The 2018 edition of the EU Industrial R&D Investment Scoreboard (the Scoreboard) comprises the 2500 companies investing the largest sums in R&D in the world in 2017/18. These companies, based in 46 countries, each invested over €25 million in R&D for a total of €736.4bn which is approximately 90% of the world's business-funded R&D. They include 577 EU companies accounting for 27% of the total, 778 US companies for 37%, 339 Japanese companies for 14%, 438 Chinese for 10% and 368 from the rest-of-the-world (RoW) for 12%.
The top 2500 Scoreboard companies invested in R&D €736.4bn in 2017/18, an increase of 8.3% with respect to the previous period. Companies also raised most financial indicators: net sales reversed the negative trend shown since 2011, increasing more than the R&D investment (9.8%); overall profits showed an impressive growth of 22.6%; capital expenditures recovered after 3 negative years (5.1%) and the number of employees continued to increase at a modest pace (2.1%).
Worldwide R&D growth was driven by the ICT services and producers sectors (13% and 11% respectively), followed by the Health sector (7.7%) while the lowest R&D performance was shown by the Industrials sector (3.3%) and by Aerospace & Defence (-4.3%).
The growth in net sales was led by oil-related companies due to the recovery of oil prices but significant increases were reported also in Automobiles, ICT industries and in the Industrials sector. The overall increase of profits was mostly due to oil-related companies but profits' growth of more than 20% were reported by ICT producers and Aerospace & Defence sectors while Health industries showed a decline in profits. The increases in Capex were observed especially in the ICT producers sector and also in oil-related companies.
The 577 companies based in the EU invested €200.1bn in R&D, an important increase in this period (5.5%) although at a lower pace than in the previous year (6.7%).
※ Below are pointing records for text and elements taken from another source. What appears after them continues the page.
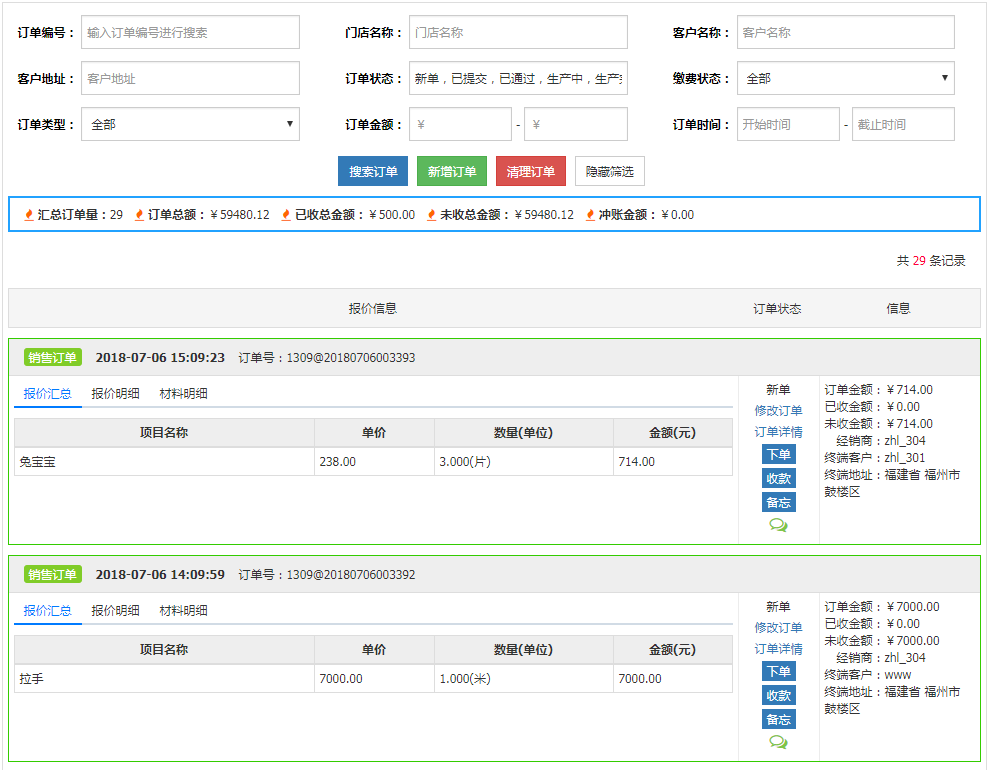Click the 开始时间 date field
This screenshot has width=987, height=770.
(x=788, y=124)
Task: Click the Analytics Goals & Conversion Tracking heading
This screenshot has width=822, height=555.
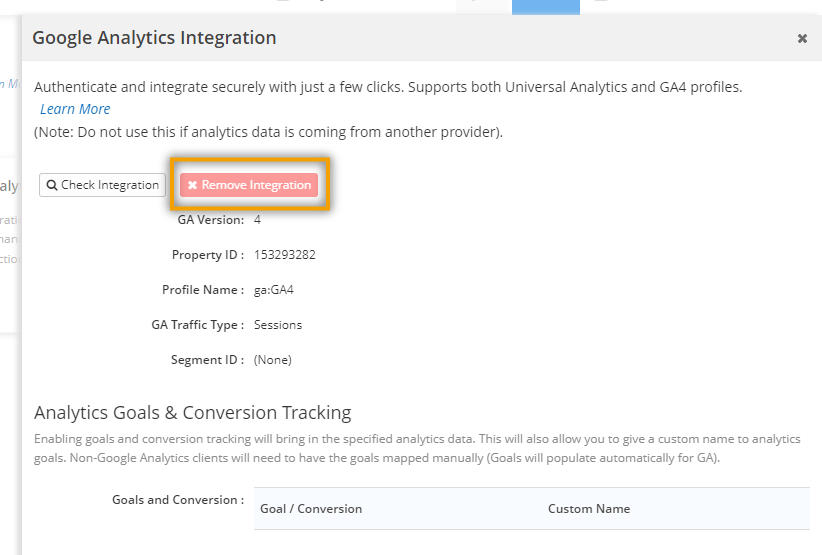Action: [x=192, y=412]
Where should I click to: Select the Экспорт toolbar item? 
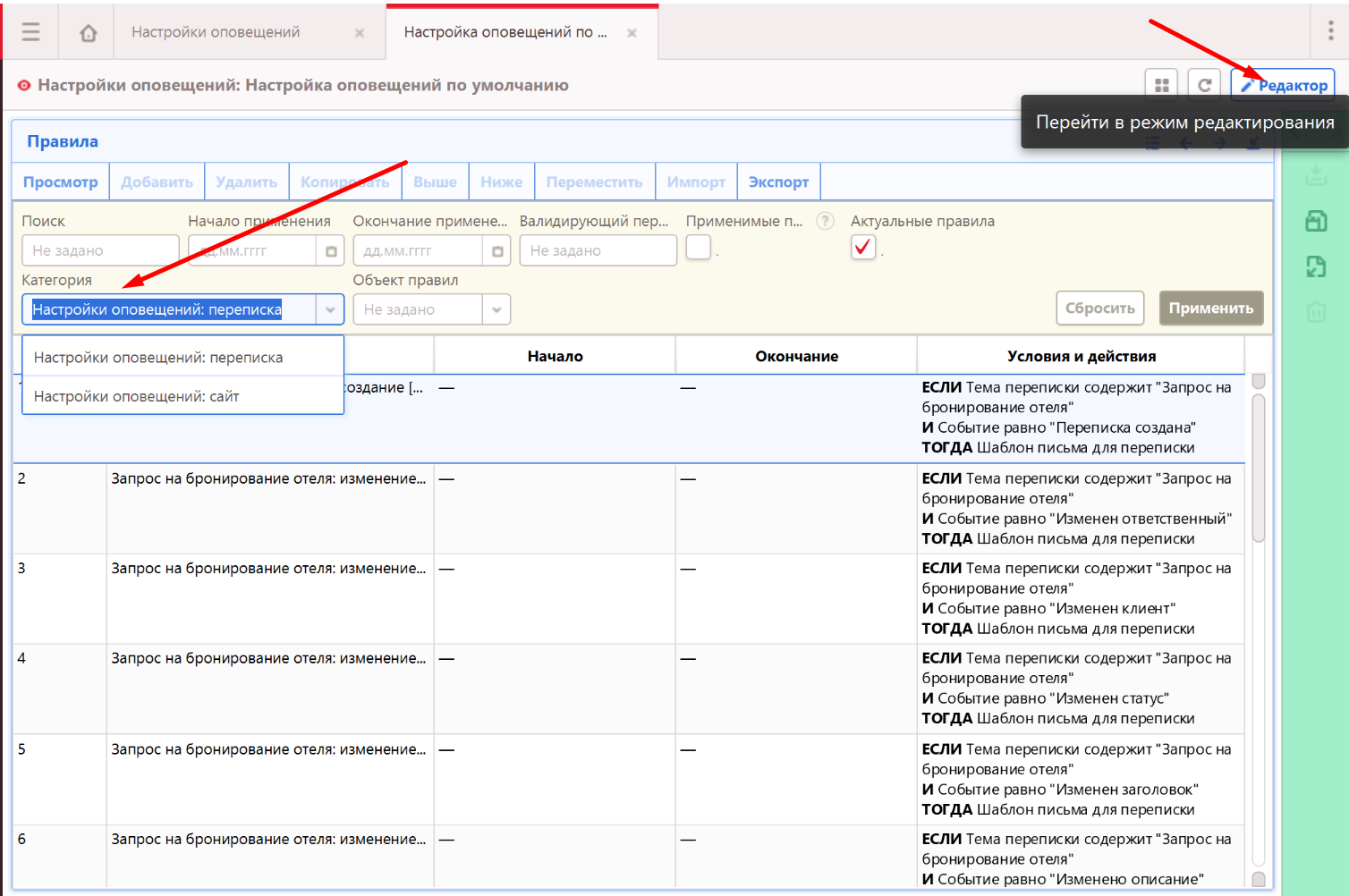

The Japanese companies presented a similar R&D growth rate than their EU counterparts (5.8%) while companies based in the US and China showed a much higher R&D growth rates (9.0% and 20.0% respectively).
Worldwide an important sector shift occurred in ICT industries, mainly in ICT services that increased their R&D share from 10.8% to 14.2% but also in ICT producers (from 23.0% to 23.7%). On the other hand, sectors that underwent a decreases in R&D shares were mainly low-tech sectors and also, to a lesser extent, Industrials, Aerospace & Defence and Chemicals.
EU companies reinforced their specialisation in medium-high tech sectors, increasing significantly their R&D contribution to the global R&D of Automobiles by more than 6 percentage points. In contrast, EU companies reduced their global R&D share in ICT industries by more than 8 percentage points and to a lesser extent in low tech and Chemicals sectors.
In line with the R&D shift, the net sales of EU companies increased their global weight in Automobiles, Aerospace & Defence and Health industries while decreasing it sharply in ICT industries and to a lesser extent in low tech.